Task directions →
Gather every line of the material below that contains the string "left", and copy each of those lines in full. Case counts.

(A block of data)
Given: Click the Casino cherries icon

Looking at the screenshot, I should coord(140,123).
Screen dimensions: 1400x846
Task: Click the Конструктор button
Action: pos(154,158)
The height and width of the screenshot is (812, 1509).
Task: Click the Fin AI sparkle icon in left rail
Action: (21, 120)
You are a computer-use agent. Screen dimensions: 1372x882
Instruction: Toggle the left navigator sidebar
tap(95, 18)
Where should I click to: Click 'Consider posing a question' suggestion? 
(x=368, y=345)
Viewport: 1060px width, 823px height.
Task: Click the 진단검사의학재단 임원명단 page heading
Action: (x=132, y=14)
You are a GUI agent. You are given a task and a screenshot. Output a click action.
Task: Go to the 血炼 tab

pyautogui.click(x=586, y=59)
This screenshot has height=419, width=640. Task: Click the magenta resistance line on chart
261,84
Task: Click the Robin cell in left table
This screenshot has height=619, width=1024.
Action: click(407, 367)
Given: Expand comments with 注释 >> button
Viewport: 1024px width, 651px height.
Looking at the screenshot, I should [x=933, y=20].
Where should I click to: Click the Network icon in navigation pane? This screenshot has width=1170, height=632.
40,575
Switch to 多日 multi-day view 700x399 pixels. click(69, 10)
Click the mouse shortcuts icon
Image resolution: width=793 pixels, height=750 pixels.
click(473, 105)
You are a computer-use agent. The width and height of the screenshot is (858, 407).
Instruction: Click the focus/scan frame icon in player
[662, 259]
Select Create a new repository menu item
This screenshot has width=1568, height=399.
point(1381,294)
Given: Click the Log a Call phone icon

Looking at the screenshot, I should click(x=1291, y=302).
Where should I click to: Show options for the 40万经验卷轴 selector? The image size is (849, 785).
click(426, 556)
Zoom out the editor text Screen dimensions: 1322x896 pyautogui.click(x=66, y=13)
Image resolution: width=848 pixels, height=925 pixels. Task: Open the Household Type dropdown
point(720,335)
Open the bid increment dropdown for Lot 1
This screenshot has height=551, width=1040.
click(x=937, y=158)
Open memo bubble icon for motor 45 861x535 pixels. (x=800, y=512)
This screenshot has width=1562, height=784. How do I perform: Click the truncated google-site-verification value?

Written response →
Task: Click the Fin AI sparkle icon in left rail
Instruction: Toggle the left navigator sidebar
Task: Click the Robin cell in left table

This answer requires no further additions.